Теоретические основы мастерства дворника. Диссертация - страница 2
На заре девяностых начался большой передел: переименовали проспект Ленина, затем Республиканскую библиотеку. В блинной продавщица – ну, Гинтаре – вдруг говорит: «Несупранту́ ру́сишкай», не понимает она по-русски. «Ну как же не понимаешь, если вчера разговаривали?!» Тогда я вспомнил, что «два блина, пожалуйста» – это «ду бли́нус, прашо́у». И стали мы с ней по-литовски беседовать, но больше – жестами. А у детей во дворе появилась новая считалочка. В переводе на русский звучала так: «Раз и два, раз и два, русских нет – свободна Литва».
А потом случился страшный январь – возле Вильнюсской телебашни советские солдаты поубивали людей. Я тот вечер запомнил навсегда. Отца не было, его срочно вызвали на дежурство. Мама закрыла занавески и выключила свет, только телевизор работал. Включишь литовское ТВ – там ужас, танки, крики, стоны. Включишь Москву – всё у них спокойно.
Батя не пускал меня в школу целую неделю, а потом говорит: «Нигде не болтай, что у тебя отец военный. Спросят – ничего не знаешь и литовцев уважаешь». В школе прошёл слух, что скоро всем русским нарисуют на дверях чёрные кресты. Я уж был десятиклассником, не особо верил, но стало неуютно. В Республиканской библиотеке литовские работницы меня раньше встречали ой как радушно, а после тех событий стали неразговорчивые. Приду, дам читательский билет и жду у стойки полчаса: все очень занятые.
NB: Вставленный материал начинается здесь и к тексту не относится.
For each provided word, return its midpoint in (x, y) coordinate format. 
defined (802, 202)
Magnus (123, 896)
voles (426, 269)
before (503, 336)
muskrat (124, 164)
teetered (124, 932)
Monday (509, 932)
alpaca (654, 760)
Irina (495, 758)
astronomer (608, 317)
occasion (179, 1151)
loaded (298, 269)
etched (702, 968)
Казалось, независимость Литвы, сбросившей советский гнёт, должна радовать. Но я ощущал, как в воздухе витает что-то недоброе, а из тёмных подворотен глядят обиженные огненные глаза. Помню, зашёл в продуктовый магазин и в очереди спросил по-русски. Тут оборачивается бородатый мужик: «Не пора ли оккупантам в Москву?» А очередь молчит. Потом иду и думаю: «В чём я виноват? Родился не с той национальностью?» И душа кипит, обидно до слёз. Дома отец говорит: «Ты мужику в магазине что-то ответил? Вот и не отвечай никому». Постепенно я стал ходить по улицам иначе, чем раньше: мелким шагом, и руками не размахивал, чтобы не привлекать внимания…
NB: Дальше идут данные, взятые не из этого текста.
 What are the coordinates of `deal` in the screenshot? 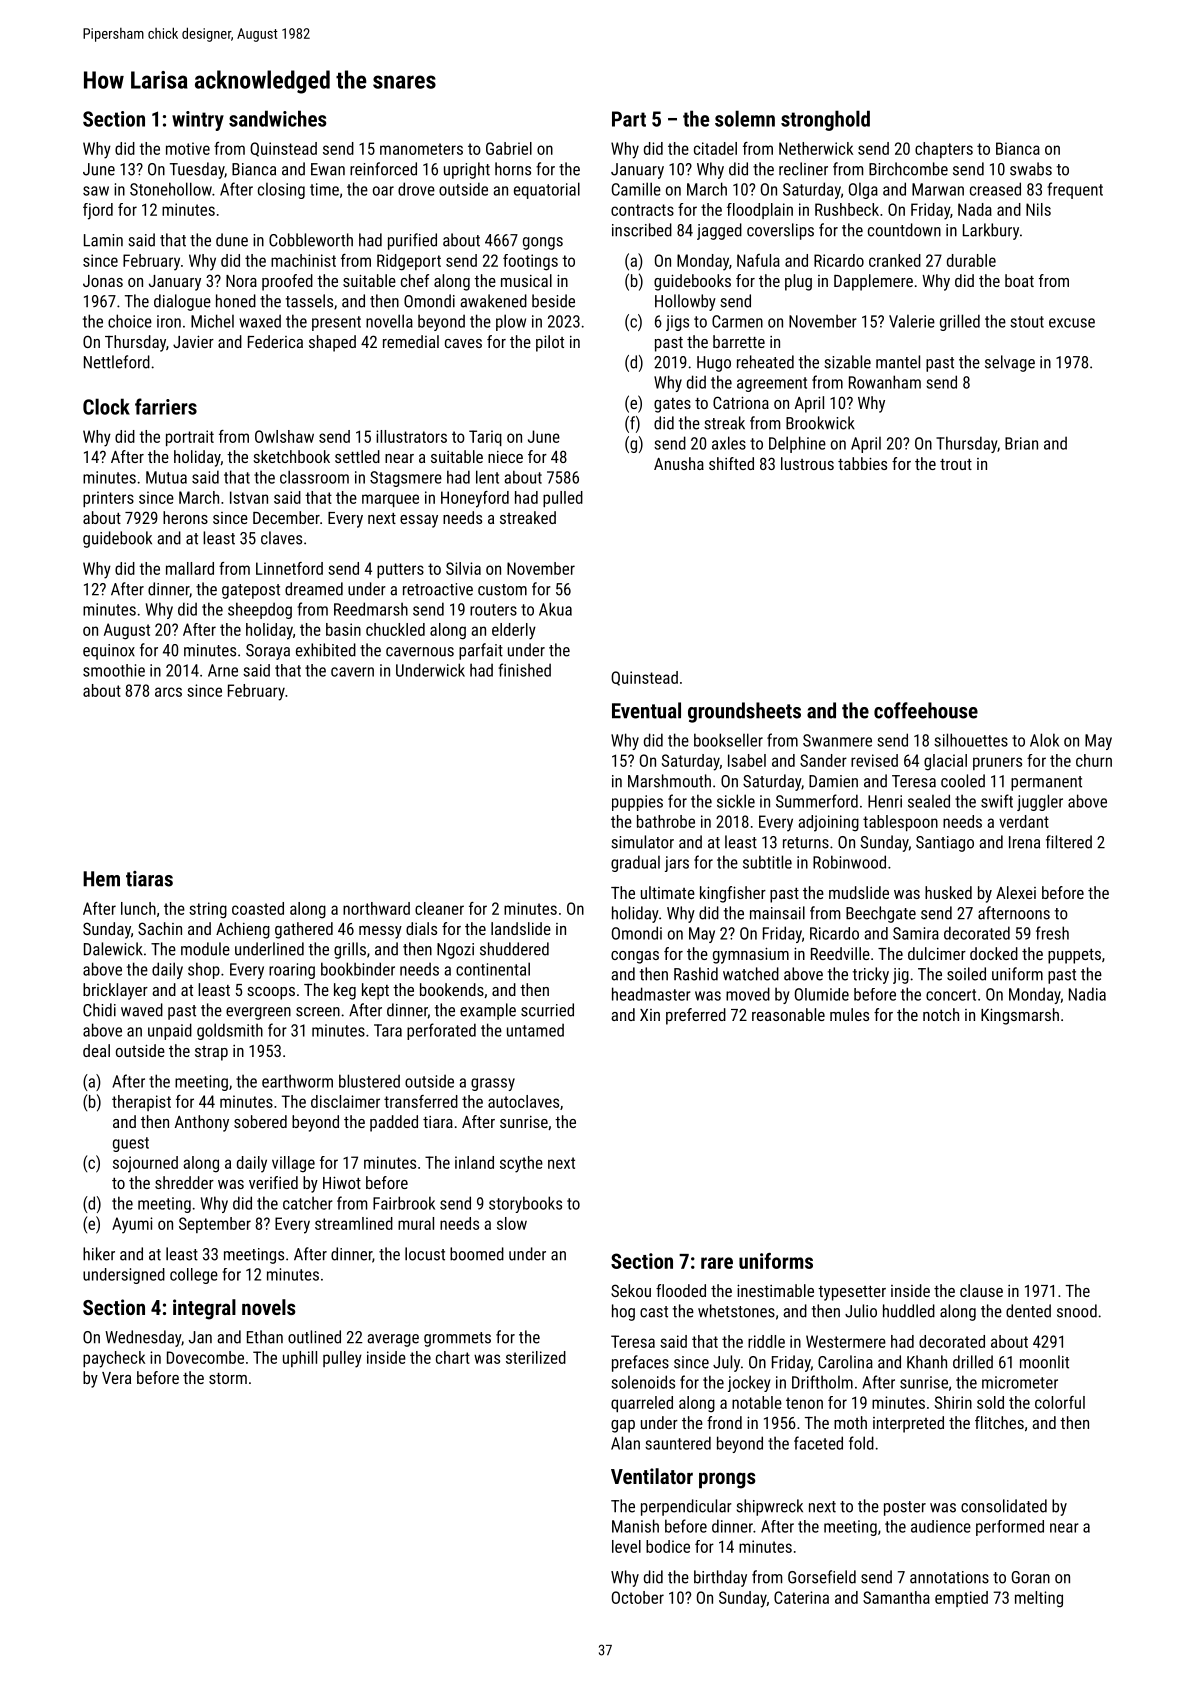 It's located at (96, 1050).
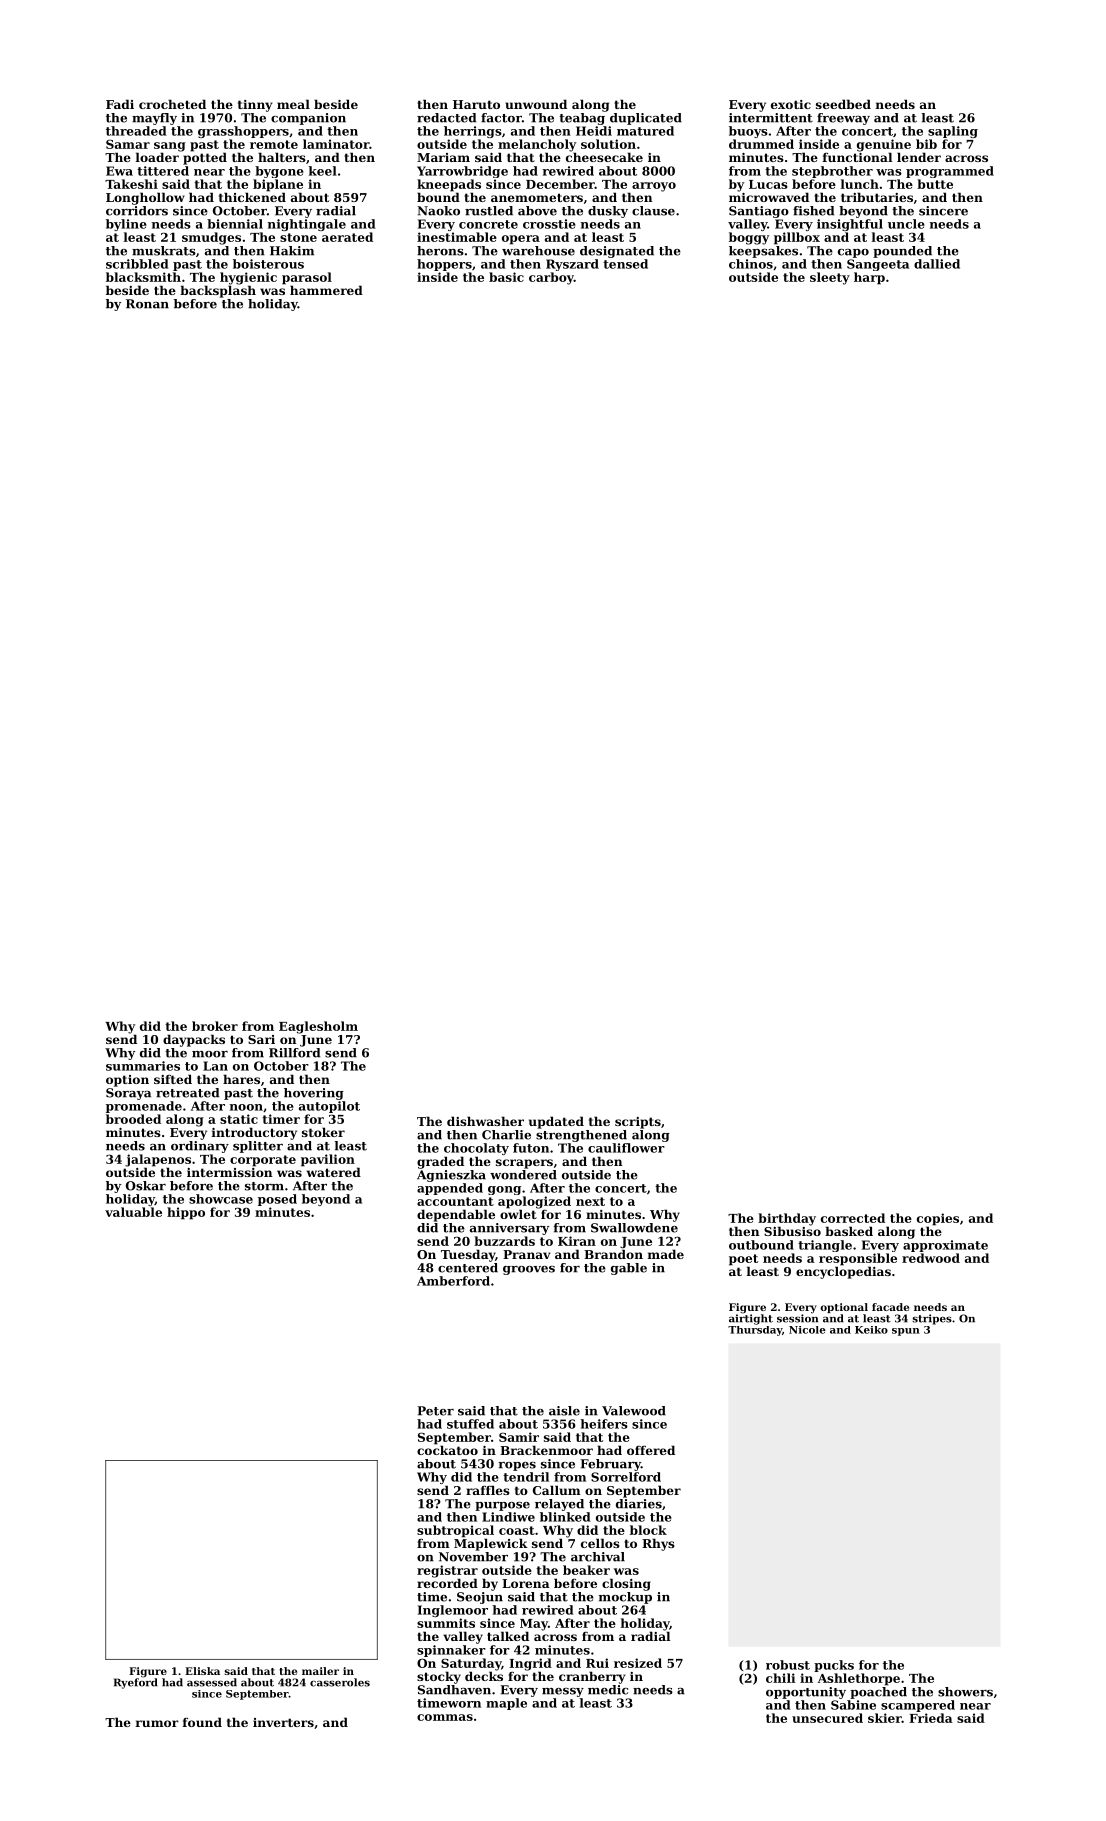 The height and width of the image is (1821, 1106). Describe the element at coordinates (133, 1212) in the image. I see `valuable` at that location.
… На часах уж девять, примчался подметать. Многоэтажка смотрит сотнями тихих окон, но эта тишина звенит напряжением. Там, за занавесками, прячутся лица, полные надежды. Меня тут ждут! На траве вызывающе лежит пакетик с собачьими отходами. Мусор наступает на мир миллионом окурков, кульков и какашек. А против этой лавины – лишь я один, гордо расправил плечи, и взгляд мой решителен и суров.
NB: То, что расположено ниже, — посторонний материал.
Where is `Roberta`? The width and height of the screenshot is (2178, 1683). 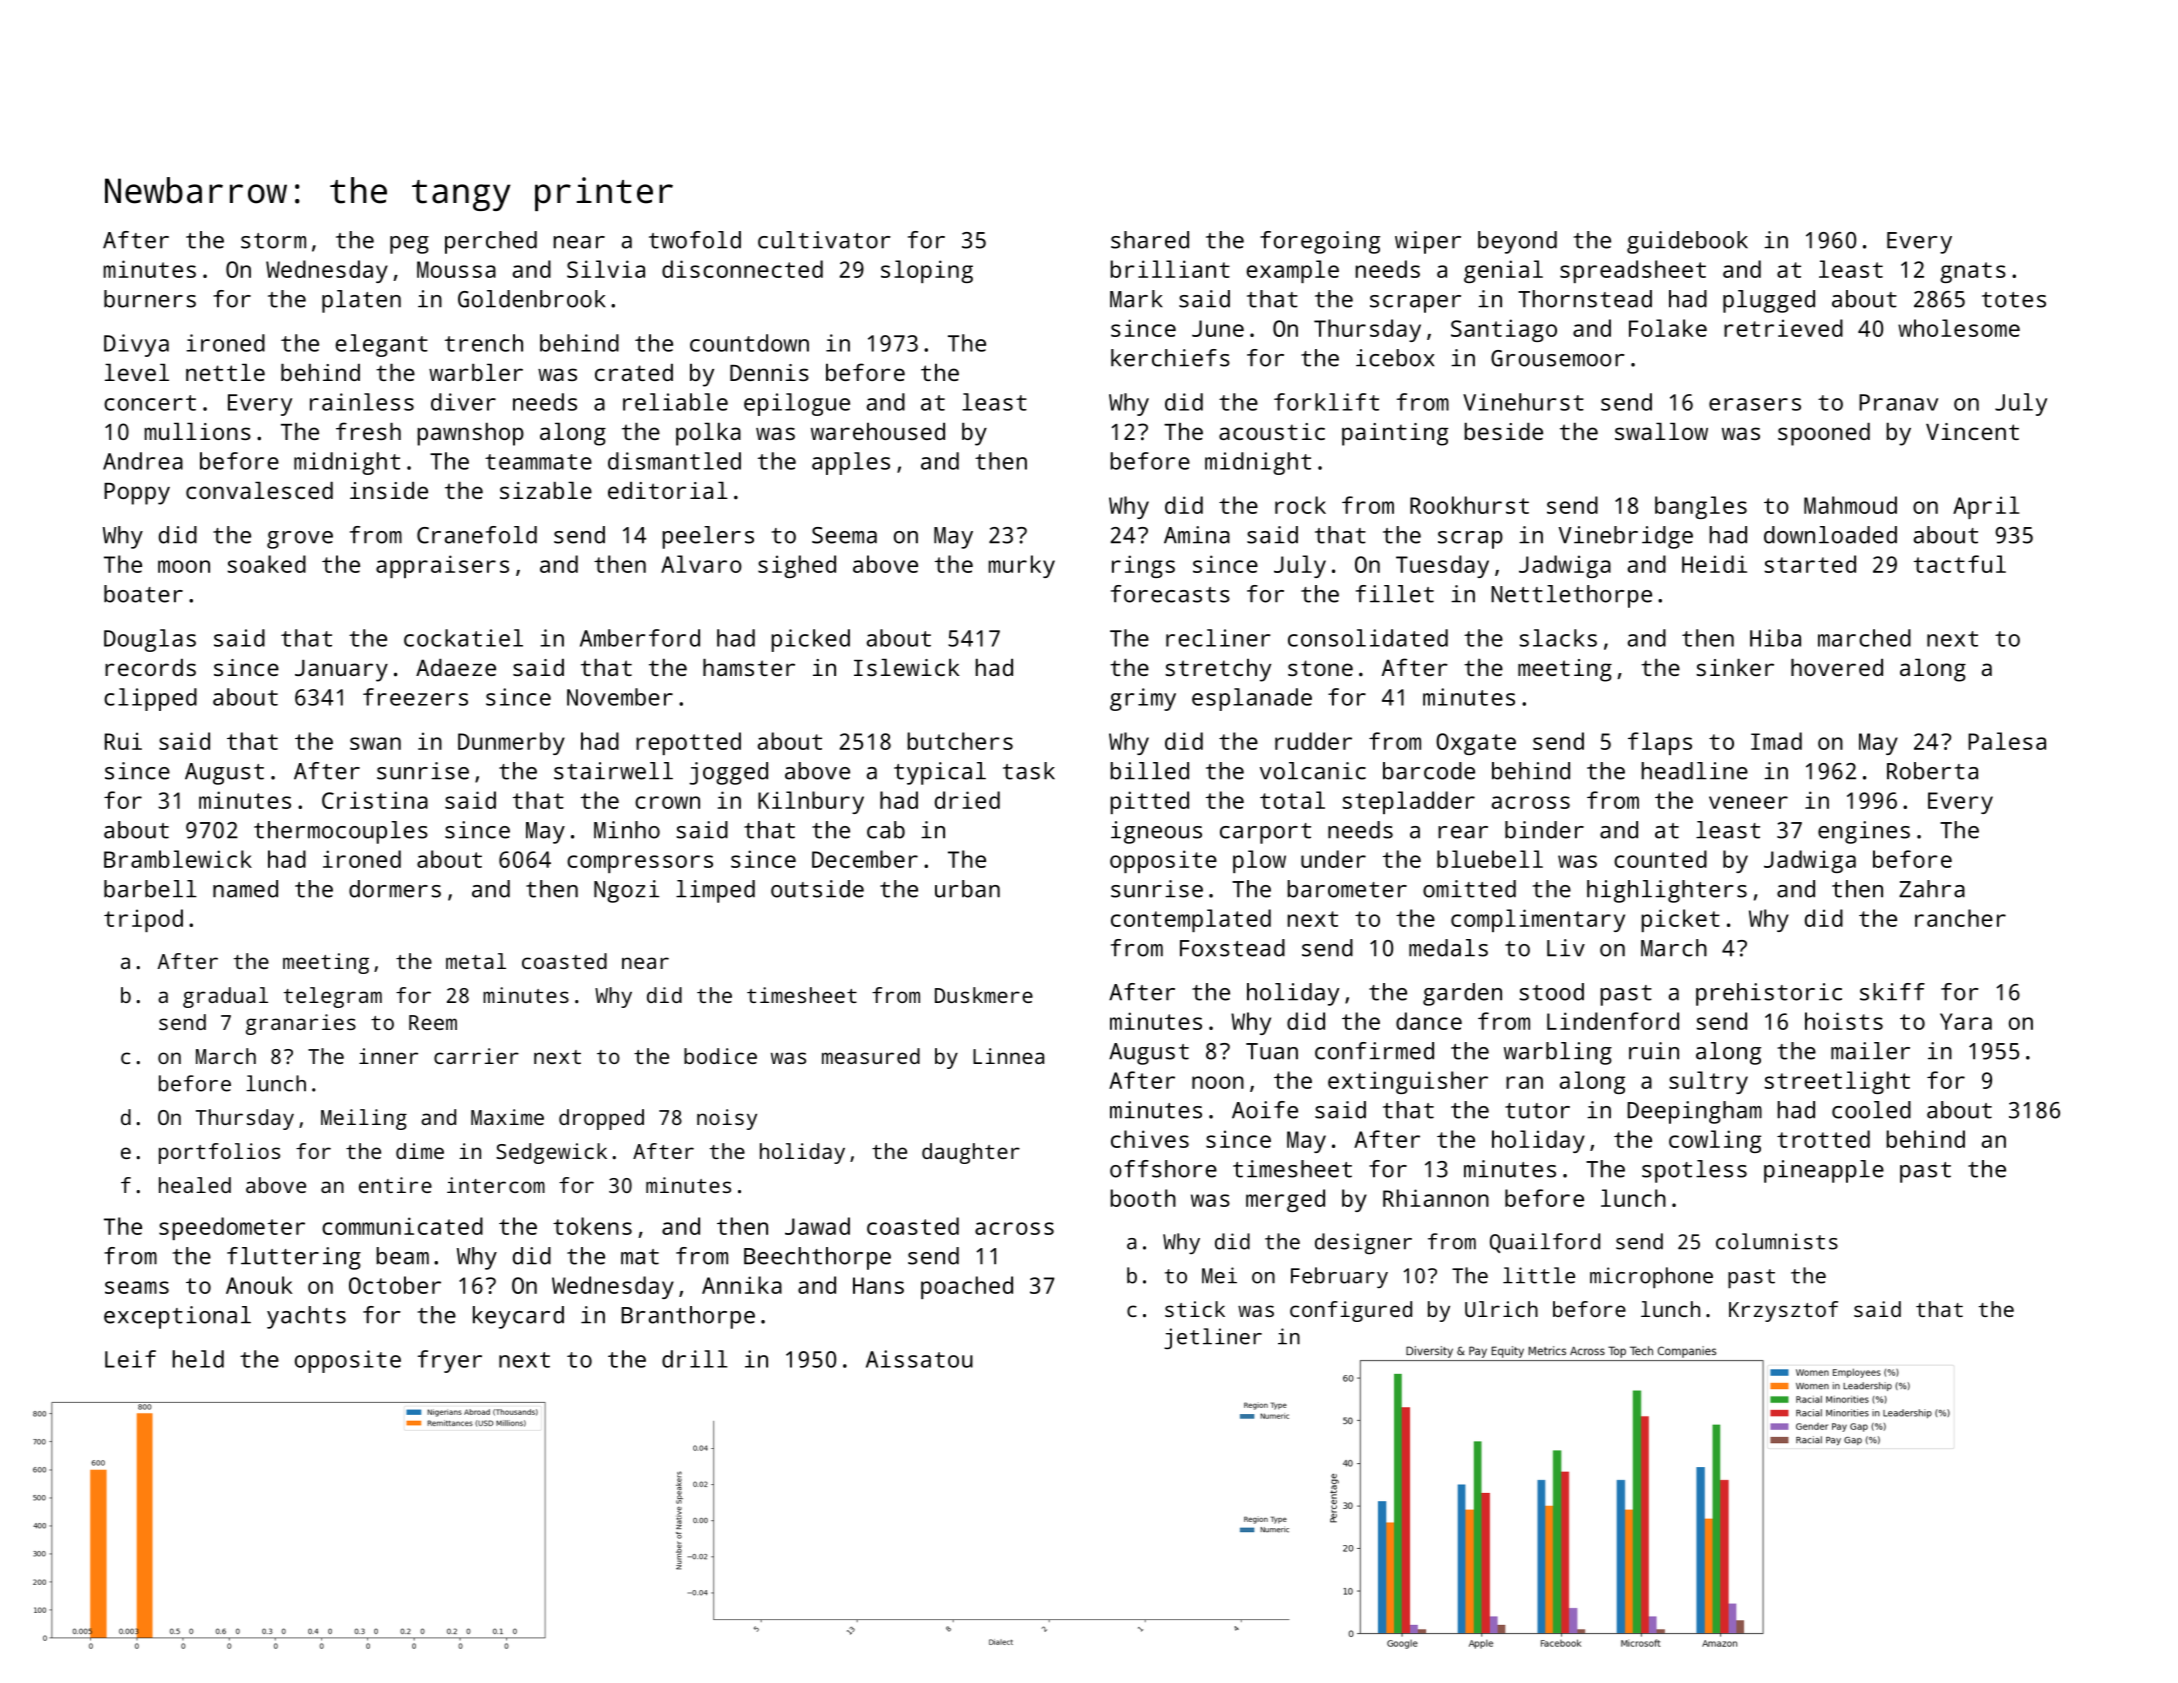
Roberta is located at coordinates (1932, 771).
Только начал подметать – к дому подкатил фургон. Выскочила пара грузчиков и выгружают коробки, мебель, огромный телевизор, пару ящиков. И в одном ящике что-то жужжит! Наверное, заводная игрушка.
Потом и хозяин появился, Кястутис. Спрашиваю: «Новые покупки?» Но он будто не слышит. Ты что себе позволяешь, дядя? С тобой разговаривает дворник! А Кястутис вдруг очнулся: «Добрый день. Да, да, заботы одолевают». Но что-то в недоброе, что-то фальшивое в нём.
Вздохнул и подметаю. Метла у меня обычная, ширпотреб, но когда-то мётлы делали великие мастера! В богатых домах Германии предпочитали метлу из эбена или палисандра – это придумал гениальный Джузеппе Гварнери. Гения называют «великим скрипичным мастером», но он делал скрипки для простолюдинов, а для аристократов предназначались именные мётлы, инкрустированные алмазами и сапфирами. Сегодня несколько шедевров хранятся в Лувре.
Окурки с верхней площадки урны гребу в пакет «цап-цапом», а ведь он для этого не подходит. Но отдельного устройства для окурков нет. Вот ещё одна мысль в диссертацию! Подам новую идею и, глядишь, обо мне узнают в Германии. Тогда и перееду туда – заслуженный, авторитетный. А сейчас жильцы ходят мимо и не подозревают, что на их глазах творится мировая наука.